> _EXERCISE DIRECTIONS_:
Take the records underneath and set them down exactly.

*** Begin section ***

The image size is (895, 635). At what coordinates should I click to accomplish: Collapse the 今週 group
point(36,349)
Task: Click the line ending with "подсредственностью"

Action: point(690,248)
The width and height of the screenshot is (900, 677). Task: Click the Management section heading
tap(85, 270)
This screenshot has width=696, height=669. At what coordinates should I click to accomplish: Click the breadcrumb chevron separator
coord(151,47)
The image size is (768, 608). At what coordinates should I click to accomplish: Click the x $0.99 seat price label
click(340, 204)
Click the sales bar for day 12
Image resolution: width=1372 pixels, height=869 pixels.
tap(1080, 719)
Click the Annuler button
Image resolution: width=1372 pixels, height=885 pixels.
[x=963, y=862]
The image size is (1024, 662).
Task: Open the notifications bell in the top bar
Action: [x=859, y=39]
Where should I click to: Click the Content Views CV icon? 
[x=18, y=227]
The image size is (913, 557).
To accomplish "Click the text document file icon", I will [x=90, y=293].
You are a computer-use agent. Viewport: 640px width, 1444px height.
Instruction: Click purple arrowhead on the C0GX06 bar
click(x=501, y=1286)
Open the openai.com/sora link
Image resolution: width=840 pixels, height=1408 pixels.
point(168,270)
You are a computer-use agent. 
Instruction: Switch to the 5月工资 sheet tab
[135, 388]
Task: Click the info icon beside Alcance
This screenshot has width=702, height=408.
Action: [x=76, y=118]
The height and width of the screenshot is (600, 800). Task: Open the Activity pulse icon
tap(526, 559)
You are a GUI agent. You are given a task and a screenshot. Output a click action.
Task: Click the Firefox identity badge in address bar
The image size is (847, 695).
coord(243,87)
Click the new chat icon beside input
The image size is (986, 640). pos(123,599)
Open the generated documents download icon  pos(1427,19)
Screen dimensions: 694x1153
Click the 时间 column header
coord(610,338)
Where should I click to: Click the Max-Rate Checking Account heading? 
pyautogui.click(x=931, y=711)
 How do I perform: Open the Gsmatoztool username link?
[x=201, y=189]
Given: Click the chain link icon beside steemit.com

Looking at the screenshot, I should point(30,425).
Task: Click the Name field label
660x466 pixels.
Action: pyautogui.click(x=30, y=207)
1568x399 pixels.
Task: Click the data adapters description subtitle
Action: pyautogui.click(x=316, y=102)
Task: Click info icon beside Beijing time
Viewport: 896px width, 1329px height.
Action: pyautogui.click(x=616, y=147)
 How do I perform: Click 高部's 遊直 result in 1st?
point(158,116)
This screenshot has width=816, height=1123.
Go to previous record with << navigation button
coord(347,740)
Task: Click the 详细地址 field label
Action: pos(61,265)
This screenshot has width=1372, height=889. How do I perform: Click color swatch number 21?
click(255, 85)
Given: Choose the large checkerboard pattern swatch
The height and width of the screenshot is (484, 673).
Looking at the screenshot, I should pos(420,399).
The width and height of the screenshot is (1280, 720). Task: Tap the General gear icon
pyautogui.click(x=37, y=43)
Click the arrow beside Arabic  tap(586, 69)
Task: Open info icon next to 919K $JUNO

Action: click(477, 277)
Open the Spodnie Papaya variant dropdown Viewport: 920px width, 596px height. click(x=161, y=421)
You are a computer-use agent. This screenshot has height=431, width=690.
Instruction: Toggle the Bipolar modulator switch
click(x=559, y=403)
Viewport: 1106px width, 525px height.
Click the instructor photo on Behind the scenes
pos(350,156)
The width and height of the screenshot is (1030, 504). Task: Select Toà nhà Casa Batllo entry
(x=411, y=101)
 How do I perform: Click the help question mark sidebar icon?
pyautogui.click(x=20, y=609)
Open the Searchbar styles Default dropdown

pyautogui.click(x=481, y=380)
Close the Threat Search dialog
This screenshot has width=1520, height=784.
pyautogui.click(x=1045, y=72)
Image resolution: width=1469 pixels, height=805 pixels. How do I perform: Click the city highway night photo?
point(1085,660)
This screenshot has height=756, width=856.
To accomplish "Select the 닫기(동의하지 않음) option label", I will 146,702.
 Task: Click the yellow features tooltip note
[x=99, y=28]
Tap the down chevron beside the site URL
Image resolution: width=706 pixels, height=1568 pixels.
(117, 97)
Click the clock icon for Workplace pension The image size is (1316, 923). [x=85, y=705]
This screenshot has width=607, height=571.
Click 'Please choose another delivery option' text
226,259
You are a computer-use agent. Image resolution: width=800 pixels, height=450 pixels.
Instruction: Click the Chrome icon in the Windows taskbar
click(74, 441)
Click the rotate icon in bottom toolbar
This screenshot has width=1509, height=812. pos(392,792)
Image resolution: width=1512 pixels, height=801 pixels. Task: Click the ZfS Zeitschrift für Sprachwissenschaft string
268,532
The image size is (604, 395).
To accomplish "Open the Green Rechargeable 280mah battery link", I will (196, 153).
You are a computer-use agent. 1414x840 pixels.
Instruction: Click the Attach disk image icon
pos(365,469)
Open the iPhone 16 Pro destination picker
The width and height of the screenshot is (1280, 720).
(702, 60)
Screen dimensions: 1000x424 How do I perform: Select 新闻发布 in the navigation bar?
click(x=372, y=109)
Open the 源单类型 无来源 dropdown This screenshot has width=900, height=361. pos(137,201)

*** End section ***

> _RESULT OF THIS TASK_:
The image size is (895, 635). At what coordinates should I click to accomplish: Collapse the 今週 group
point(36,349)
Task: Click the line ending with "подсредственностью"

Action: point(690,248)
The width and height of the screenshot is (900, 677). Task: Click the Management section heading
tap(85, 270)
This screenshot has width=696, height=669. At what coordinates should I click to accomplish: Click the breadcrumb chevron separator
coord(151,47)
The image size is (768, 608). At what coordinates should I click to accomplish: Click the x $0.99 seat price label
click(340, 204)
Click the sales bar for day 12
Image resolution: width=1372 pixels, height=869 pixels.
tap(1080, 719)
Click the Annuler button
Image resolution: width=1372 pixels, height=885 pixels.
[x=963, y=862]
The image size is (1024, 662).
Task: Open the notifications bell in the top bar
Action: [x=859, y=39]
Where should I click to: Click the Content Views CV icon? 
[x=18, y=227]
The image size is (913, 557).
To accomplish "Click the text document file icon", I will [x=90, y=293].
You are a computer-use agent. Viewport: 640px width, 1444px height.
Instruction: Click purple arrowhead on the C0GX06 bar
click(x=501, y=1286)
Open the openai.com/sora link
Image resolution: width=840 pixels, height=1408 pixels.
point(168,270)
You are a computer-use agent. 
Instruction: Switch to the 5月工资 sheet tab
[135, 388]
Task: Click the info icon beside Alcance
This screenshot has width=702, height=408.
Action: [x=76, y=118]
The height and width of the screenshot is (600, 800). Task: Open the Activity pulse icon
tap(526, 559)
You are a GUI agent. You are given a task and a screenshot. Output a click action.
Task: Click the Firefox identity badge in address bar
The image size is (847, 695).
coord(243,87)
Click the new chat icon beside input
The image size is (986, 640). pos(123,599)
Open the generated documents download icon  pos(1427,19)
Screen dimensions: 694x1153
Click the 时间 column header
coord(610,338)
Where should I click to: Click the Max-Rate Checking Account heading? 
pyautogui.click(x=931, y=711)
 How do I perform: Open the Gsmatoztool username link?
[x=201, y=189]
Given: Click the chain link icon beside steemit.com

Looking at the screenshot, I should point(30,425).
Task: Click the Name field label
660x466 pixels.
Action: pyautogui.click(x=30, y=207)
1568x399 pixels.
Task: Click the data adapters description subtitle
Action: pyautogui.click(x=316, y=102)
Task: Click info icon beside Beijing time
Viewport: 896px width, 1329px height.
Action: pyautogui.click(x=616, y=147)
 How do I perform: Click 高部's 遊直 result in 1st?
point(158,116)
This screenshot has width=816, height=1123.
Go to previous record with << navigation button
coord(347,740)
Task: Click the 详细地址 field label
Action: pos(61,265)
This screenshot has width=1372, height=889. How do I perform: Click color swatch number 21?
click(255, 85)
Given: Choose the large checkerboard pattern swatch
The height and width of the screenshot is (484, 673).
Looking at the screenshot, I should pos(420,399).
The width and height of the screenshot is (1280, 720). Task: Tap the General gear icon
pyautogui.click(x=37, y=43)
Click the arrow beside Arabic  tap(586, 69)
Task: Open info icon next to 919K $JUNO

Action: click(477, 277)
Open the Spodnie Papaya variant dropdown Viewport: 920px width, 596px height. click(x=161, y=421)
You are a computer-use agent. This screenshot has height=431, width=690.
Instruction: Toggle the Bipolar modulator switch
click(x=559, y=403)
Viewport: 1106px width, 525px height.
Click the instructor photo on Behind the scenes
pos(350,156)
The width and height of the screenshot is (1030, 504). Task: Select Toà nhà Casa Batllo entry
(x=411, y=101)
 How do I perform: Click the help question mark sidebar icon?
pyautogui.click(x=20, y=609)
Open the Searchbar styles Default dropdown

pyautogui.click(x=481, y=380)
Close the Threat Search dialog
This screenshot has width=1520, height=784.
pyautogui.click(x=1045, y=72)
Image resolution: width=1469 pixels, height=805 pixels. How do I perform: Click the city highway night photo?
point(1085,660)
This screenshot has height=756, width=856.
To accomplish "Select the 닫기(동의하지 않음) option label", I will 146,702.
 Task: Click the yellow features tooltip note
[x=99, y=28]
Tap the down chevron beside the site URL
Image resolution: width=706 pixels, height=1568 pixels.
(117, 97)
Click the clock icon for Workplace pension The image size is (1316, 923). [x=85, y=705]
This screenshot has width=607, height=571.
Click 'Please choose another delivery option' text
226,259
You are a computer-use agent. Image resolution: width=800 pixels, height=450 pixels.
Instruction: Click the Chrome icon in the Windows taskbar
click(74, 441)
Click the rotate icon in bottom toolbar
This screenshot has width=1509, height=812. pos(392,792)
Image resolution: width=1512 pixels, height=801 pixels. Task: Click the ZfS Zeitschrift für Sprachwissenschaft string
268,532
The image size is (604, 395).
To accomplish "Open the Green Rechargeable 280mah battery link", I will (196, 153).
You are a computer-use agent. 1414x840 pixels.
Instruction: Click the Attach disk image icon
pos(365,469)
Open the iPhone 16 Pro destination picker
The width and height of the screenshot is (1280, 720).
(702, 60)
Screen dimensions: 1000x424 How do I perform: Select 新闻发布 in the navigation bar?
click(x=372, y=109)
Open the 源单类型 无来源 dropdown This screenshot has width=900, height=361. pos(137,201)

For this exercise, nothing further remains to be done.